House prices in parts of London known for having lots of green space and 'environmentally friendly' council services have largely outperformed average rises over the past two decades, according to the latest research from Chestertons.
The Chestertons Green Boroughs Research 2015 has Hackney, Haringey and Tower Hamlet topping the pile as London's top three "greenest" council areas. Perhaps surprisingly, Tower Hamlets, which includes Canary Wharf and Docklands, beats Richmond Upon Thames – renowned for its parks and eco-friendly politicians – into fourth place in the table, with Kensington & Chelsea rounding out the top five. There's a strong correlation with average house-price rises, with seven of the top ten matching or exceeding the London average over a 19-year period.
The research uses data from the Mayor's Office that calculates the percentage of households in each borough with access to green space in each London borough, including parks and natural open spaces such as woods, commons, heaths, waterways and marshes. Household recycling rates are also factored in before deducting average carbon emissions to come up with an overall 'Green' ranking. When compared with average prices over almost two decades, it appears higher average price rises generally correlate to those areas that score highly in terms of their overall green rating.
Caspar Bell, Research Analyst at Chestertons, says: "It makes sense that people would choose to live in areas where there are plenty of parks and which are relatively free of pollution and offer a good quality of life. In the light of our findings it's perhaps no surprise the most of the top ten boroughs are currently very sought-after places to live. It would seem the eco-credentials of a given part of London do have a bearing on the area's desirability among owner-occupiers and investors alike.

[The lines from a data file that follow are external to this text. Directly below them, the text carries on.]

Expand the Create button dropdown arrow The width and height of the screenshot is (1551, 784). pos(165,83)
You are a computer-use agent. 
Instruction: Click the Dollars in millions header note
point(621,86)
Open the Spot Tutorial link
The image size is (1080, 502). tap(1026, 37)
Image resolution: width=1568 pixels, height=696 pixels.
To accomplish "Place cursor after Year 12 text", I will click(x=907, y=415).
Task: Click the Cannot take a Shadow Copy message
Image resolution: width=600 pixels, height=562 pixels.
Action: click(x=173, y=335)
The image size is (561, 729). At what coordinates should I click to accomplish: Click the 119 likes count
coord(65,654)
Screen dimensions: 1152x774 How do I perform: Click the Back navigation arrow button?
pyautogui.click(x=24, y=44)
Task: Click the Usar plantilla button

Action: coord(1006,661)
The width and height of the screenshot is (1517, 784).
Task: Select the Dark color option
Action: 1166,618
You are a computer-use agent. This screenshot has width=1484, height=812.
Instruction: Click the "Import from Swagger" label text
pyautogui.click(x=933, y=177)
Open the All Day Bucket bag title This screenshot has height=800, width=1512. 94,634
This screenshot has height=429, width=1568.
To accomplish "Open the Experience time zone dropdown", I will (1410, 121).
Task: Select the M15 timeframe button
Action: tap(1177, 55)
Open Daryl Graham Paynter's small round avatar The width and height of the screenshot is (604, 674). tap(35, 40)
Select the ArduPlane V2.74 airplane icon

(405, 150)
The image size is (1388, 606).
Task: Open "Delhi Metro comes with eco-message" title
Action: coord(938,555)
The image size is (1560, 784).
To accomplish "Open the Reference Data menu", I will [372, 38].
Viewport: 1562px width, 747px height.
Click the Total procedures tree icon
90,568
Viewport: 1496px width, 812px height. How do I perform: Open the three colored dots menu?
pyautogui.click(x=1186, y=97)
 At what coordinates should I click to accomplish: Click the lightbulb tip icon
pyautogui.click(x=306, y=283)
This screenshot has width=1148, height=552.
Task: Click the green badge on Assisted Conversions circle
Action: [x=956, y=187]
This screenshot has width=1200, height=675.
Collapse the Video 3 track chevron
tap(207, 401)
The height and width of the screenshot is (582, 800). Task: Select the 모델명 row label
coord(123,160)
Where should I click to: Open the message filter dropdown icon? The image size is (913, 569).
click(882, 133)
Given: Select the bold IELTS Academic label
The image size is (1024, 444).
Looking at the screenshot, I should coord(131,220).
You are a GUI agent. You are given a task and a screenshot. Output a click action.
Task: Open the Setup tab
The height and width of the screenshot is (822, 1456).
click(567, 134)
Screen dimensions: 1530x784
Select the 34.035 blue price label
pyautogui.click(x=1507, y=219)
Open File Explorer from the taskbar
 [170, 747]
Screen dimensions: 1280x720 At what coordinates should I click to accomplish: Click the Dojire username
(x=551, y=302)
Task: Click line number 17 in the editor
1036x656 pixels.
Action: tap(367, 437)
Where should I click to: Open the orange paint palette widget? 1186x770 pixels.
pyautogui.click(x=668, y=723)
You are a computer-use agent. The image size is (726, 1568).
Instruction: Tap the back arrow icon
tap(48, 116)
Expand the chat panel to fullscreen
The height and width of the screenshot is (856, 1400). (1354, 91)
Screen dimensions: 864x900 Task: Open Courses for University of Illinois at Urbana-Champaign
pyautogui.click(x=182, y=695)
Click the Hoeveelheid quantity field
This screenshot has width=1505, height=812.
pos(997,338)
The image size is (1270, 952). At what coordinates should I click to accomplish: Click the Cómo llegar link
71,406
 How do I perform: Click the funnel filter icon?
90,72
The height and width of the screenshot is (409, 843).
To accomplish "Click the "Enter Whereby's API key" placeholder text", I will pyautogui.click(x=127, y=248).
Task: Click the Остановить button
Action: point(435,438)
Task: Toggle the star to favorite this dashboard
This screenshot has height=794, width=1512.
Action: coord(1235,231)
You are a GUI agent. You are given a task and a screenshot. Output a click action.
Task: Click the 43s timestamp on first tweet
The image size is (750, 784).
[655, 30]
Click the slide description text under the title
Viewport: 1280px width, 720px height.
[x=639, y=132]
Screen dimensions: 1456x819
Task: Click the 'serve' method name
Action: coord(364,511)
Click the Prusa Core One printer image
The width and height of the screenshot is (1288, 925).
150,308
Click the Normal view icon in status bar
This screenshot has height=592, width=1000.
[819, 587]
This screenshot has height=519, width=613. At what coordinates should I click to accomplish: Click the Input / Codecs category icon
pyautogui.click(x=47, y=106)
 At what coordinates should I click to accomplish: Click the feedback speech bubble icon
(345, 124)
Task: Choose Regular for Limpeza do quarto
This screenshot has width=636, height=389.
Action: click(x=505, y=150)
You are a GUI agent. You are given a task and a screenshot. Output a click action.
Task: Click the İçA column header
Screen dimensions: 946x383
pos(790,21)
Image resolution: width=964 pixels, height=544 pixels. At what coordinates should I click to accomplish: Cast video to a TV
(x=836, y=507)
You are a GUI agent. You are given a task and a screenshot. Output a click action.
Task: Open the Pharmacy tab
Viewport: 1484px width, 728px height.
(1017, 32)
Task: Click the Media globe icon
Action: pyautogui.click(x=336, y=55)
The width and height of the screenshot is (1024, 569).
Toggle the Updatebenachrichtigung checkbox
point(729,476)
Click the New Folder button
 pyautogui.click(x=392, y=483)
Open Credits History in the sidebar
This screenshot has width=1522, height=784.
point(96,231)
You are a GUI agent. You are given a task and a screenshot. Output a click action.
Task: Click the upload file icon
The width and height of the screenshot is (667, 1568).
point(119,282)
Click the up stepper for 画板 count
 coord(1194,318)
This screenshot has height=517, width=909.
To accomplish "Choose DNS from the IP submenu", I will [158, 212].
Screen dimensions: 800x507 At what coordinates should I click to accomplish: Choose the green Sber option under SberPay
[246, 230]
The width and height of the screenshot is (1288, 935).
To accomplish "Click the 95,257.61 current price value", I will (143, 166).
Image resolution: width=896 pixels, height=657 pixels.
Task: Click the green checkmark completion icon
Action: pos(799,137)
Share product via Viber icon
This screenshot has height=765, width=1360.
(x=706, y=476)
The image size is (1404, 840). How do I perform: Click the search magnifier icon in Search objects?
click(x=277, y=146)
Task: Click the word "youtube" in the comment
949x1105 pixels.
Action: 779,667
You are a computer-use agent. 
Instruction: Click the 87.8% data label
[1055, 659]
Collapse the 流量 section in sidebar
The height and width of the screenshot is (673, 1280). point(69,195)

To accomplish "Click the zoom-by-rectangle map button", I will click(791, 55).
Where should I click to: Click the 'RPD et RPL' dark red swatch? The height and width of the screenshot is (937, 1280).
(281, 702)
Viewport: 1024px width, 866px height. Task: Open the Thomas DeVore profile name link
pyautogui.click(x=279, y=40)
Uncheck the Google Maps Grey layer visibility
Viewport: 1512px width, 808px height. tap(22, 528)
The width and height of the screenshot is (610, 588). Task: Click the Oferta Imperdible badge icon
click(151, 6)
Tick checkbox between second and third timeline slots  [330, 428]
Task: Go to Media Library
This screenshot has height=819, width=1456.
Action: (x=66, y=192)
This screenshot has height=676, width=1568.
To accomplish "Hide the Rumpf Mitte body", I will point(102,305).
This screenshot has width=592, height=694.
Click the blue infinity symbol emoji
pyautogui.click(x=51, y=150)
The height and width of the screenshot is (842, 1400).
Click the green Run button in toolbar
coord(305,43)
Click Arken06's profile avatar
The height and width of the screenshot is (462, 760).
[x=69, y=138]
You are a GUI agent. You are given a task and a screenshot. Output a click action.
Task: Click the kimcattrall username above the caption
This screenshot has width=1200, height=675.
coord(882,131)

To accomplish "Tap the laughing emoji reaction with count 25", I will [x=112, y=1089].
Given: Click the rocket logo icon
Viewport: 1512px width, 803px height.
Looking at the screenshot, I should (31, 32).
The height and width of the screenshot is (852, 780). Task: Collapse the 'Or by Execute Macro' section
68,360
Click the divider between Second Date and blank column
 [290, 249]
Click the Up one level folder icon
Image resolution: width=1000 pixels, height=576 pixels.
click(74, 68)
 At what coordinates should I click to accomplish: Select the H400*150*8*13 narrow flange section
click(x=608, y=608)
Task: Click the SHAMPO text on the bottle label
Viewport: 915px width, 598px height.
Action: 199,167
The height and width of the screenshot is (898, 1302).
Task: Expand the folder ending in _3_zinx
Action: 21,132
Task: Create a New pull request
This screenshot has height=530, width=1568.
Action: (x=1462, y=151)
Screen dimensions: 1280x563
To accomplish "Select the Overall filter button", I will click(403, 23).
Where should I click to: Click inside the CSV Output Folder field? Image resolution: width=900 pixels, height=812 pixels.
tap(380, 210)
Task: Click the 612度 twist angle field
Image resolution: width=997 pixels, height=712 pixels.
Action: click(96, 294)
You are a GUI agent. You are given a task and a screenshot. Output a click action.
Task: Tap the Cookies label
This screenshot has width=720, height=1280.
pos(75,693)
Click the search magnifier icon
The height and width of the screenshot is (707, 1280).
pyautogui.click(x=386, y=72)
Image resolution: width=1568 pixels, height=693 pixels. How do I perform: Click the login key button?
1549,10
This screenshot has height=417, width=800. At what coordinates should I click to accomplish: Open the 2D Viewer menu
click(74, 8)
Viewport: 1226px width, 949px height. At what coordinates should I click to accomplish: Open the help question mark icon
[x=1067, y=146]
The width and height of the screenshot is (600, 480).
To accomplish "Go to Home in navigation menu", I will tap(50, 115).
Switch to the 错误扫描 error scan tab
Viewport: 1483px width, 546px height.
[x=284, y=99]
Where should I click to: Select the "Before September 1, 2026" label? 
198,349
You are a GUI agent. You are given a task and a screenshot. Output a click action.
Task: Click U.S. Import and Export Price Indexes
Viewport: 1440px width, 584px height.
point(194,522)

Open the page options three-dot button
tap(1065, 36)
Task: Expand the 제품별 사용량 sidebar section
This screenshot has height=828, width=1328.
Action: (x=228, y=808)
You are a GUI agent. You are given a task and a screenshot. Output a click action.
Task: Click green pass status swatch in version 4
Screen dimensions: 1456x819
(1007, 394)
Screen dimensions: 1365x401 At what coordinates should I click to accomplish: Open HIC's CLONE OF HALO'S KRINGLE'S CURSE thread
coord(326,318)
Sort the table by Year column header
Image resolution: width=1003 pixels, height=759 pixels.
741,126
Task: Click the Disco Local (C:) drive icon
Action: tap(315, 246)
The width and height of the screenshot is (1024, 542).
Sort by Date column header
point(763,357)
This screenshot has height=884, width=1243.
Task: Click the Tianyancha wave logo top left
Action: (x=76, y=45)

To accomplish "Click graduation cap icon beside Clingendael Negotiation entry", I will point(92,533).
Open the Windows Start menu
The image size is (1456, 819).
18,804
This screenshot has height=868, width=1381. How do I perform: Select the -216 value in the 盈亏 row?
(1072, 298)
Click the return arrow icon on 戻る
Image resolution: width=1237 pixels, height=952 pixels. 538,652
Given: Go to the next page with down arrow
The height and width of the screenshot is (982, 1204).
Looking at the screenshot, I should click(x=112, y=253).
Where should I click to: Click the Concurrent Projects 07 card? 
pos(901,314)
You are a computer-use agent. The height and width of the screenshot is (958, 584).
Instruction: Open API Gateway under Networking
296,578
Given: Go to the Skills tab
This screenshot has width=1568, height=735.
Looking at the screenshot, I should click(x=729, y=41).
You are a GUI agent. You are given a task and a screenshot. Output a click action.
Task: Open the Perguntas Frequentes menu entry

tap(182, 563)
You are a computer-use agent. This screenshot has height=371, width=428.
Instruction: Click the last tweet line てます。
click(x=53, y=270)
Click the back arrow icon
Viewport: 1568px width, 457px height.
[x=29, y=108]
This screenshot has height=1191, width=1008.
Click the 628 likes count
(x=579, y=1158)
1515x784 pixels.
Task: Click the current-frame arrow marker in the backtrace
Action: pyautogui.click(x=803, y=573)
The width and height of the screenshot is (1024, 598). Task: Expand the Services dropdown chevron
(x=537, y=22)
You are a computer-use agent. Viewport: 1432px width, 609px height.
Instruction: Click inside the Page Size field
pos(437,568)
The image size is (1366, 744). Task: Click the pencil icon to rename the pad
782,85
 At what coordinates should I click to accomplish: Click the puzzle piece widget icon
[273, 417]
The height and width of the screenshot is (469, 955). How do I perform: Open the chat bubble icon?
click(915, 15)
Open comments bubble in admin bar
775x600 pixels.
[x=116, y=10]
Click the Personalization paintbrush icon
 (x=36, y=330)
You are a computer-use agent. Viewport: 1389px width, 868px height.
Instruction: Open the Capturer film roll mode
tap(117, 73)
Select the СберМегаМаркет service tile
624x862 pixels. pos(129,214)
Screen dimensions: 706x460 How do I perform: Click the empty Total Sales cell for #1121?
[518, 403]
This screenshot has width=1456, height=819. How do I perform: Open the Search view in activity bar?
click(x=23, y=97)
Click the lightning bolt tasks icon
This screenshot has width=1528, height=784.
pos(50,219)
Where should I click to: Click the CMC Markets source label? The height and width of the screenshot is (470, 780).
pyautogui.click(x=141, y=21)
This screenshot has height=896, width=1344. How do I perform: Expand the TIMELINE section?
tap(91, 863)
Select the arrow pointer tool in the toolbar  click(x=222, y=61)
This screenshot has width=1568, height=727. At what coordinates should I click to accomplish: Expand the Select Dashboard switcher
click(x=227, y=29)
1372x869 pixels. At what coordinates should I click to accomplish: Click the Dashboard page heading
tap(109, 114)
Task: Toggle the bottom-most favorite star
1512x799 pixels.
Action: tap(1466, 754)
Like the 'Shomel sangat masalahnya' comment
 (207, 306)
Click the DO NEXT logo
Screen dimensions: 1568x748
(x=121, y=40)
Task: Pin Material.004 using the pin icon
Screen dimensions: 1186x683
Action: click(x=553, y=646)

"We've seen a number of key policies introduced across London across the past two decades, from the Congestion Charge to London Councils' commitment to eradicating landfill by 2020. Successive politicians, not least the current London Mayor Boris Johnson and his would-be successors, have campaigned extensively on green issues – tackling traffic pollution or questioning the effects of airport expansion, for instance. Zac Goldsmith, the Conservatives' candidate to fight next May's Mayoral contest, is well known for his at-times outspoken views on environmental issues.
"We can certainly say that 20 years ago, which is as far back as the relevant house-price data in this study goes, people probably gave much less consideration to things like recycling rates and local air pollution levels when choosing whereabouts in London they'd like to live.
"Of course there are a couple of notable exceptions to the overall trends – Tower Hamlets, Greenwich and Enfield all feature in the top ten green boroughs but actually underperformed when set against London average price rises over the period; however, when you consider the booming residential sales and lettings markets in Canary Wharf, Docklands, Greenwich and Blackheath, it's fair to suggest that these areas are currently highly desirable and that property prices will rise strongly over the next five to ten years, making them look very strong investment options."